A young boy suffers from a rare genetic disorder that causes so much pain; some doctors describe it as ‘hell on earth.’
Now, this boy is sharing his story with others.
“I’m hoping for a cure,” said Nicky Zahorcak.
Nicky is in pain due to a rare, genetic disorder known as recessive dystrophic epidermolysis bullosa or E.B.
“I can't help it, you know, I get so itchy. I hurt myself,” said Nicky.
A lot of the 17-year-old's skin is raw; the slightest touch can cause blisters that quickly spread.
Then, his skin falls off.
“Right now, all the bandages that you see everywhere even on my sides here, they're all raw skin," he said.
“There have been times when I had to leave the room and curl into a ball and start crying. Give him morphine until he's good enough to go on,” said his mom, Silvia Corradin.
Nicky's mother says very few people know about this rare condition.
She wants to change that and hopes awareness will result in more medical research.
“If we could just take 50% off the pain he goes through every day. It’d be huge. If we could just get those feet healed so he could walk. That would be amazing,” she said.

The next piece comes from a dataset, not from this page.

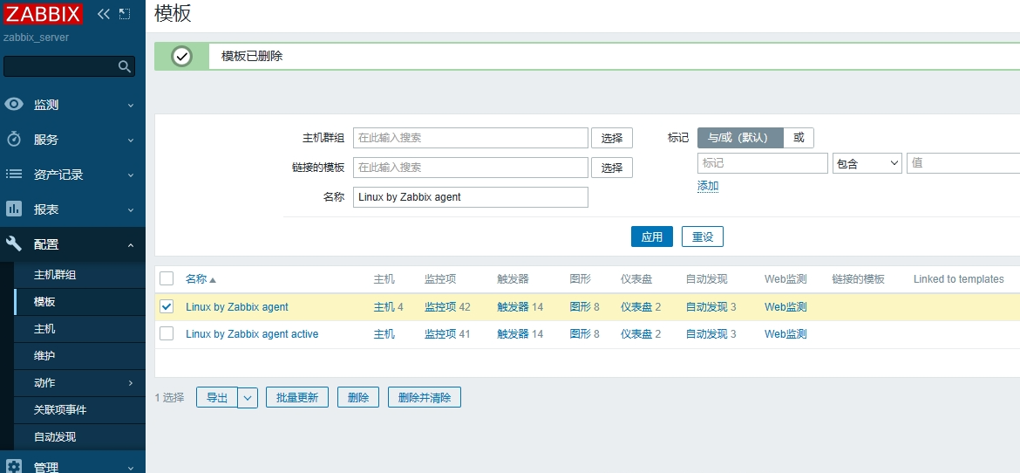Open the 资产记录 inventory list icon menu
Viewport: 1020px width, 473px height.
coord(14,175)
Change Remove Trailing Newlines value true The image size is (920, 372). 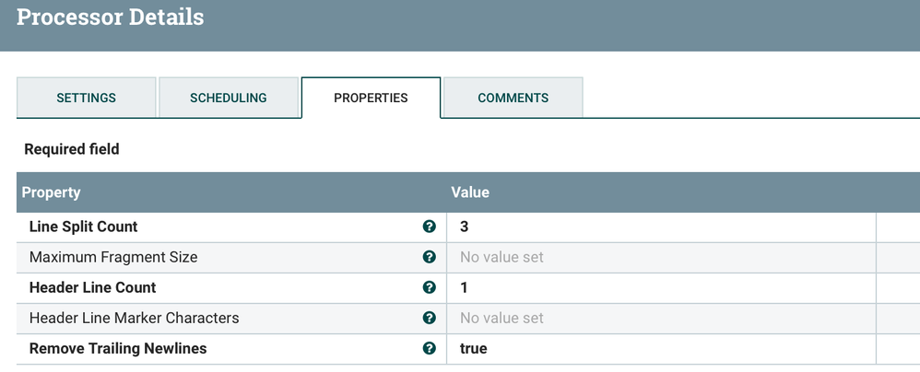[x=659, y=348]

“Every time I step, it really hurts, and I get a blister. I sit at my computer because that's all I can do. I can't go outside, I can't walk,” said Nicky.
Philadelphia native, photographer Jodi Champagne, met Silvia a couple years ago.
After hearing Nicky’s story, she proposed a way to help.
So for the past 2 years, she's been documenting Nicky's day- to-day life.
Her photos are now published in a book called 'Courage Under Wraps.’
“My reasoning for doing the book is to bring awareness to this disorder so funding can be raised to find a cure or at least help them get out of the constant pain they're in,” said Jodi.
“It's really important to get the awareness going; to get the cure,” said Nicky.
Aside from the physical pain, Nicky suffers a lot of emotional hurt, especially from people who have a strange way of reacting to him
"They just stare. They just go, like that,they don't even smile. They open their eyes really big and like, 'what is wrong with that kid?” said Nicky “It's a little offending, I'm not some alien, you know.”
Nicky does his best to keep his spirits up and keeps dreaming of his future.
Well, first I want to be a pastry chef if I can. If I can't, I want to try to be a video game designer,” said Nicky.
Silvia’s biggest hope for her son?
“I just want him to be happy,” she said. “I know, he's in pain.”
In pain, but inspiring others with a simple message: smile, it’s the best thing you can do to anyone.
We thank Nicky and his mom for sharing the photos with us. We hope many will seek out the book, and see the pictures in color. We made them black and white in this story so our internet viewers wouldn’t stumble upon them and be initially disturbed and not read his story. Our goal is to raise awareness for Nicky and his mom. God Bless you both.